Without these, AI agents may generate outputs, but cannot deliver reliable, auditable business outcomes.

What makes AI agents “trusted” in the enterprise?

Trusted AI agents are:

  • Governed (aligned with policies and regulations).
  • Explainable (decisions can be understood and audited).
  • Controlled (operate within defined business rules).
  • Accountable (produce measurable outcomes).

These characteristics are essential for deploying AI in regulated or high-risk environments.

How does SAS support AI agents?

SAS provides a unified platform that combines:

  • Data access and integration.
  • Advanced analytics and modeling.
  • Decision intelligence.
  • Governance and compliance.

This enables organizations to build and deploy AI agents that are trusted, scalable and aligned with business objectives.

How does SAS ensure governance and trust in AI agents?
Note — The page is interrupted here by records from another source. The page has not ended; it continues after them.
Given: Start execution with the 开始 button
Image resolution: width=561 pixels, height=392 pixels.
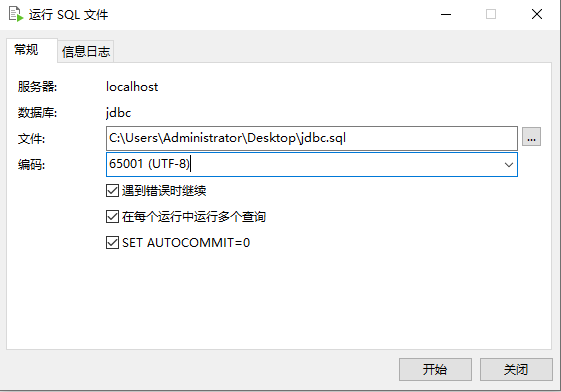Looking at the screenshot, I should [x=435, y=369].
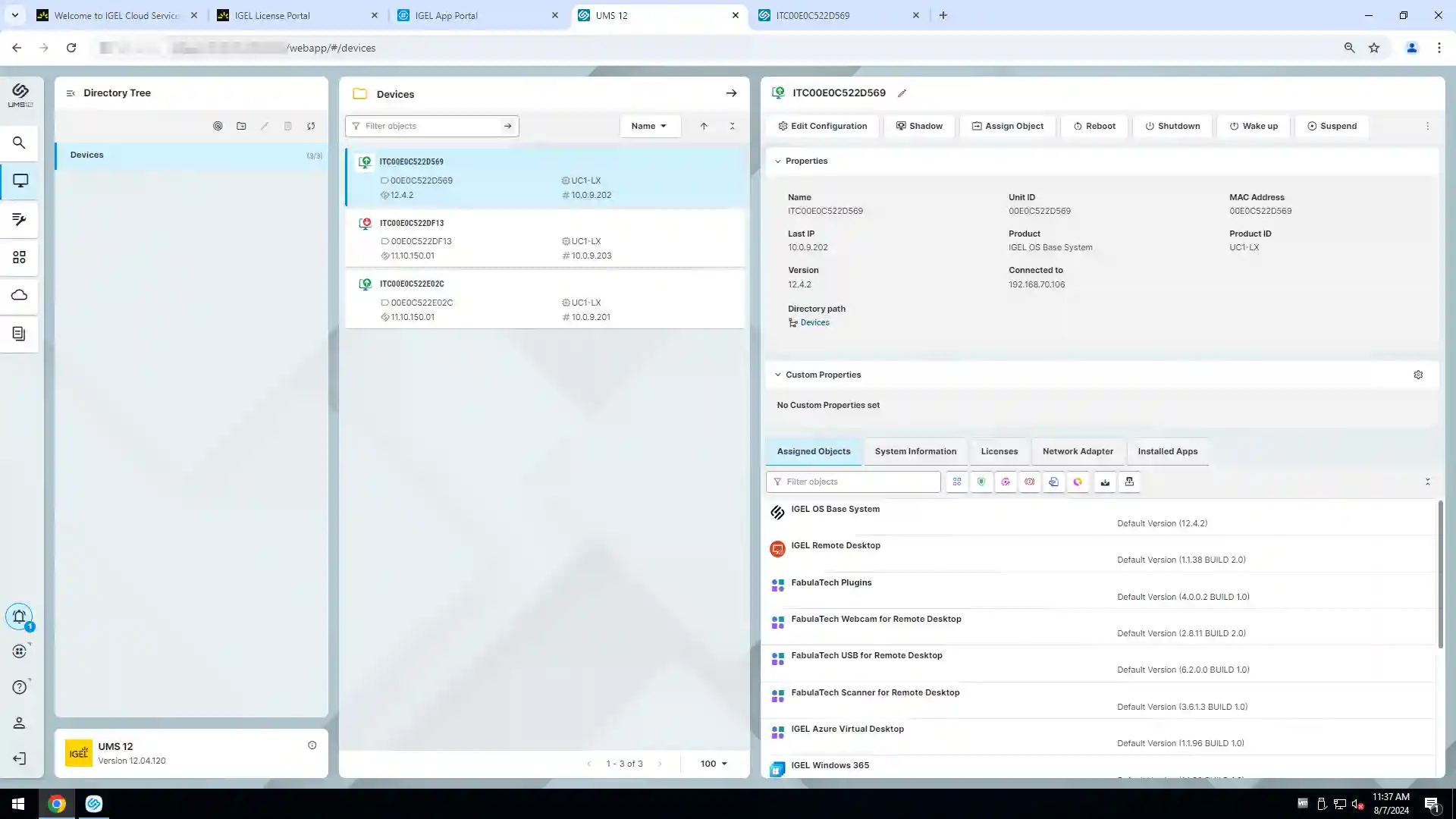Switch to System Information tab
Screen dimensions: 1456x819
pyautogui.click(x=915, y=451)
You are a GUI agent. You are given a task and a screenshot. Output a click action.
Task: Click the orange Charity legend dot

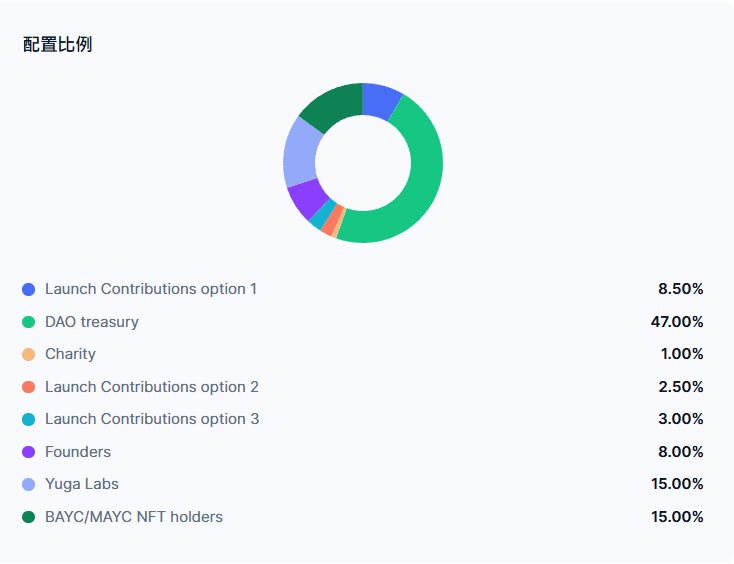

SAS provides a unified system for AI governance that ensures every agent-driven decision is explainable, auditable and compliant. By combining advanced analytics with business rules, SAS prevents the black box risks often associated with language models alone.

Can AI agents be integrated into existing business decisioning?

Yes. Using SAS Intelligent Decisioning, organizations can embed complex business rules and analytics directly into agent workflows. This ensures that agents take actions aligned with specific organizational goals, such as fraud detection or supply chain optimization.

What are common use cases for AI agents?

AI agents are used across industries to automate and improve operational decisions, including:

  • Customer engagement and marketing optimization.
  • Fraud detection and risk management.
  • Supply chain planning and forecasting.
  • Health care monitoring and intervention.
  • Data integration and preparation.

They deliver the most value in high-volume, decision-driven workflows.